Exercise material: Begin
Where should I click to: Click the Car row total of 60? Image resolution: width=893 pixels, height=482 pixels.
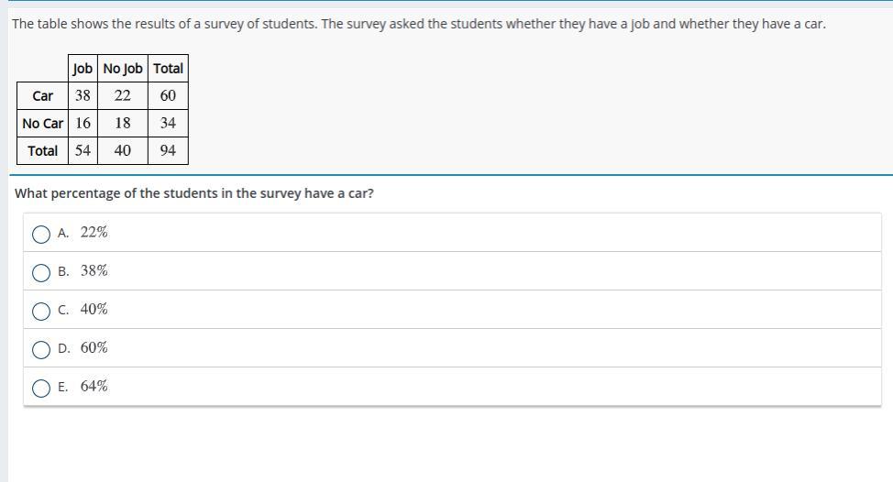(168, 95)
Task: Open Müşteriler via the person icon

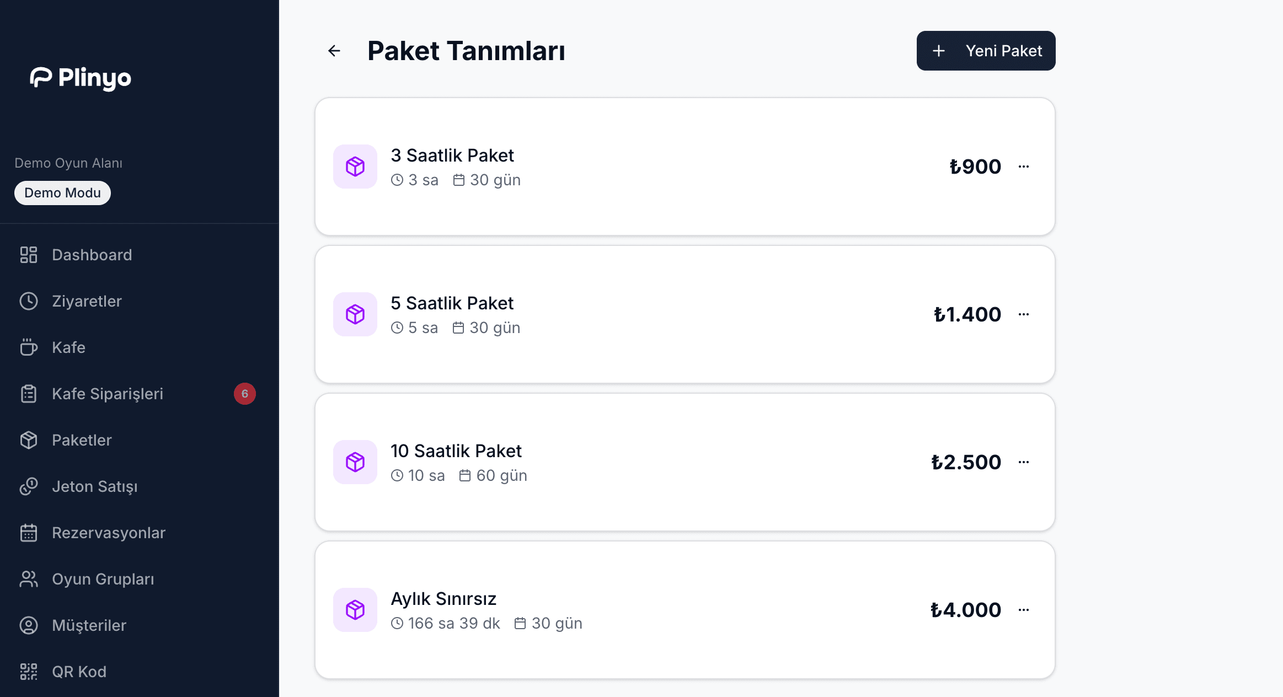Action: [x=28, y=625]
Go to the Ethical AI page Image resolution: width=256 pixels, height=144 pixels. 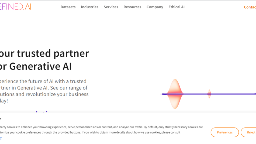pyautogui.click(x=177, y=7)
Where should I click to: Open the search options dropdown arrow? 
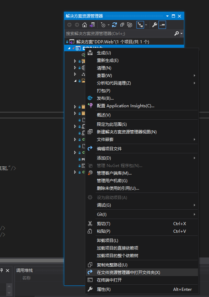coord(182,34)
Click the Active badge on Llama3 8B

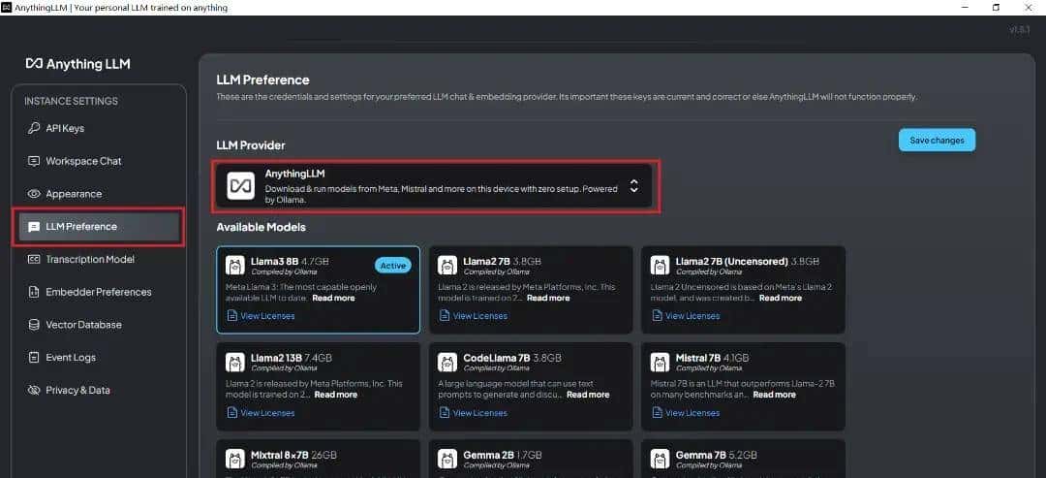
Exercise material: End
▸ **Exercise objective**:
Return exactly the lines that begin with the one containing "Where should I click to: Open" and end with the final line of the data above; include no pictures.

▸ **Written response**:
Where should I click to: Open the search options dropdown arrow? 
coord(182,34)
Click the Active badge on Llama3 8B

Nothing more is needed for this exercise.